MillePedeAlignmentAlgorithm = cms.PSet(
    algoName = cms.string('MillePedeAlignmentAlgorithm'),
    mode = cms.untracked.string('full'), ## possible modes: full, mille, pede, pedeSteer, pedeRun, pedeRead
    fileDir = cms.untracked.string(''),

    # Where mille writes (and pede reads) derivatives, labels etc.
    binaryFile = cms.string('milleBinary.dat'),
    # Resulting and initial parameters, absolute (original) positions, result etc.
    treeFile = cms.string('treeFile.root'),
    # Must be empty if mille runs, otherwise for merging (pede) jobs should be parallel with each
    # other. Then 'treeFile' is merged result and 'binaryFile' should be empty.
    mergeBinaryFiles = cms.vstring(),
    mergeTreeFiles = cms.vstring(),

    monitorFile = cms.untracked.string('millePedeMonitor.root'), ## if empty: no monitoring...

    runAtPCL = cms.bool(False), # at the PCL the mille binaries are reset at lumi-section boundaries
    ignoreHitsWithoutGlobalDerivatives = cms.bool(False), # - if all alignables and calibration for a
                                                          #   hit are set to '0', the hit is ignored
                                                          # - has only an effect with non-GBL
                                                          #   material-effects description

    # PSet that allows to configure the pede labeler, i.e. select the actual
    # labeler plugin to use and parameters for the selected plugin
    pedeLabeler = cms.PSet(
      #plugin = cms.string('MomentumDependentPedeLabeler')
      #parameterInstances = cms.VPSet(
      #  cms.PSet(momentumRanges = cms.vstring('0.0:50.0','50.0:10000.0'),
      #           selector = cms.vstring('ExtrasBeamSpot,1111'))
      #  )
    ),
    
    pedeSteerer = cms.PSet(
        fileDir = cms.untracked.string(''),
        steerFile = cms.string('pedeSteer'), ## beginning of steering file names
        steerFileDebug = cms.untracked.bool(False),
        # If MillePedeAlignmentAlgorithm.mode causes pede to run (e.g. 'full', 'pede' etc.),
        # the pede command line is constructed as:
        #    'pedeCommand' 'steerFile'Master.txt 
        # (and - if pedeDump is not empty - extended by: > 'pedeDump')

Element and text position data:
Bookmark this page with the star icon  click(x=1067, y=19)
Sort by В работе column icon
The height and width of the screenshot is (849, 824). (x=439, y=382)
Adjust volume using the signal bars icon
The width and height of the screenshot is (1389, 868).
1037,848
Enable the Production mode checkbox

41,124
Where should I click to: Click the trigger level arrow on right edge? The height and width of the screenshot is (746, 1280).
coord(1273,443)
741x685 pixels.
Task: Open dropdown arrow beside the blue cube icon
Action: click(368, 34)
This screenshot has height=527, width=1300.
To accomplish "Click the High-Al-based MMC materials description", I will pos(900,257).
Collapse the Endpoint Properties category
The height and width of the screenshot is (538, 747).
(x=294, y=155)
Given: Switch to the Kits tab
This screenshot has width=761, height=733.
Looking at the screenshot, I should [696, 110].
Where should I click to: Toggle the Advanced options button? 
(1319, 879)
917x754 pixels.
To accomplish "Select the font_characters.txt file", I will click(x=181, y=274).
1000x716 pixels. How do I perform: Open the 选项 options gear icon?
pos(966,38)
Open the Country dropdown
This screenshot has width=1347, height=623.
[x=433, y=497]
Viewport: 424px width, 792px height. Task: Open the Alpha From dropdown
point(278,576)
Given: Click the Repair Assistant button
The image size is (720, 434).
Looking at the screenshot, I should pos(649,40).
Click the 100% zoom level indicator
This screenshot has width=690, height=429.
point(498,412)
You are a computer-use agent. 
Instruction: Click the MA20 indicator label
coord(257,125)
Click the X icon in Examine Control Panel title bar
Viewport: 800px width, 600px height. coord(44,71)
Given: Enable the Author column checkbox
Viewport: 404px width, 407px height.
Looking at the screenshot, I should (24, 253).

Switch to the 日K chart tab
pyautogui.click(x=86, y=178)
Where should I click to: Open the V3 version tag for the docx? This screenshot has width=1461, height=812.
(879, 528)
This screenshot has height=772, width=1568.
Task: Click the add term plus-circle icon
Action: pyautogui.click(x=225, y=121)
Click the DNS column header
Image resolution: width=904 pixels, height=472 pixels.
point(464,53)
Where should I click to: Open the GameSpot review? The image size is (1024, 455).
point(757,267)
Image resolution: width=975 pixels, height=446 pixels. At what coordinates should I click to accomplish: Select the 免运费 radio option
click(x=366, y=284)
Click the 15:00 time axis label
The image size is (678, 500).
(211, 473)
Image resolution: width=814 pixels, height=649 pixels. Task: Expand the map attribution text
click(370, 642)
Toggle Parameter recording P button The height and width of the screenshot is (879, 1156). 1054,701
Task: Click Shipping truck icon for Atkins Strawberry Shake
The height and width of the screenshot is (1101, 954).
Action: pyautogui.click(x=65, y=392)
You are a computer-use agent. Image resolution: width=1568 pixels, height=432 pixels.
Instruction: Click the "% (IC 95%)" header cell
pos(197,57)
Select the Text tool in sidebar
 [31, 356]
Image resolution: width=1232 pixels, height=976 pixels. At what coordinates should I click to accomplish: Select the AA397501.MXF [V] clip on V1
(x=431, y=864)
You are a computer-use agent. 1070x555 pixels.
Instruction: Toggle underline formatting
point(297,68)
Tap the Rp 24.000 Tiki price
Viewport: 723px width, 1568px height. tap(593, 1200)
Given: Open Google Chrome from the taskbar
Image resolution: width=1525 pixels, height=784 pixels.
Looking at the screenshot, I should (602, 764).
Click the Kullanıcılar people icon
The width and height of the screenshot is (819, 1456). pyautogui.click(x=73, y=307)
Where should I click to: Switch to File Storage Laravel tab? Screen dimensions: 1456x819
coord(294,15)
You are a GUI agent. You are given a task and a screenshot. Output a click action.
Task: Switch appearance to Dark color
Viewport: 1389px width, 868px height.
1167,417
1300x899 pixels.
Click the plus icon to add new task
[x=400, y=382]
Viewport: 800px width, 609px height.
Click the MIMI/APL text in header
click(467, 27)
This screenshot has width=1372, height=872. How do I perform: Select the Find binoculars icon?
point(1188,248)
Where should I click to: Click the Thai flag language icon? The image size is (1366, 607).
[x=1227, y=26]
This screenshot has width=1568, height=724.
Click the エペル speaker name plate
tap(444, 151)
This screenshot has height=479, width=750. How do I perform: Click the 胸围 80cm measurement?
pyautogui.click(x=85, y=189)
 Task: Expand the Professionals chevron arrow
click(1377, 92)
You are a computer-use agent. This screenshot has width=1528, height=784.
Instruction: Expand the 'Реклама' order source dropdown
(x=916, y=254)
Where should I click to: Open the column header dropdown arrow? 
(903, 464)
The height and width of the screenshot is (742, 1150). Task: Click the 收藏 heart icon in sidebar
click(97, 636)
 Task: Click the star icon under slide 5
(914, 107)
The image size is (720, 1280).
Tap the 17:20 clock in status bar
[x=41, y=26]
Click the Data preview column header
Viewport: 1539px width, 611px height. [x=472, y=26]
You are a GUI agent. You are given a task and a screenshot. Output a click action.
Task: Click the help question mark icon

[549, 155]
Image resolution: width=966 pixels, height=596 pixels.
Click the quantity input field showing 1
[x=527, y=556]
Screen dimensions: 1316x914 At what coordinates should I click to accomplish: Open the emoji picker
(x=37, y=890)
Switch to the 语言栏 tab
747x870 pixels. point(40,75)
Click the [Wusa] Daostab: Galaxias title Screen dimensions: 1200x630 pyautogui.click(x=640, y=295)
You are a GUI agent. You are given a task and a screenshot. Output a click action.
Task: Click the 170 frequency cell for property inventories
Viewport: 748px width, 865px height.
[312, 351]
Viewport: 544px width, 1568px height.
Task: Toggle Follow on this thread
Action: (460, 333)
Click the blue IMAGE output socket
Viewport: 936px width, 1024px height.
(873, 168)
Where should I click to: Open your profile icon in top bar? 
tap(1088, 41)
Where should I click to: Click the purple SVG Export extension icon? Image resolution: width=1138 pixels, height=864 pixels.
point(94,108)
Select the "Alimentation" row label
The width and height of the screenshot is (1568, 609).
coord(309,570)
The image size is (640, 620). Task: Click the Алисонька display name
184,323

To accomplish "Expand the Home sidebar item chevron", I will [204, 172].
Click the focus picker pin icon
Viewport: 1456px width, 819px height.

— Task instructions —
A – Translate this sentence from the MillePede configuration into Spanish: "Then 'treeFile' is merged result and 'binaryFile' should be empty."
B – Print the part of the MillePede configuration that begins at the words "runAtPCL = cms.bool(False), #" and stops after the words "selector = cms.vstring('ExtrasBeamSpot,1111'))".

— Solutions —
A – Entonces 'treeFile' es el resultado combinado y 'binaryFile' debe estar vacío.

B –
runAtPCL = cms.bool(False), # at the PCL the mille binaries are reset at lumi-section boundaries
    ignoreHitsWithoutGlobalDerivatives = cms.bool(False), # - if all alignables and calibration for a
                                                          #   hit are set to '0', the hit is ignored
                                                          # - has only an effect with non-GBL
                                                          #   material-effects description

    # PSet that allows to configure the pede labeler, i.e. select the actual
    # labeler plugin to use and parameters for the selected plugin
    pedeLabeler = cms.PSet(
      #plugin = cms.string('MomentumDependentPedeLabeler')
      #parameterInstances = cms.VPSet(
      #  cms.PSet(momentumRanges = cms.vstring('0.0:50.0','50.0:10000.0'),
      #           selector = cms.vstring('ExtrasBeamSpot,1111'))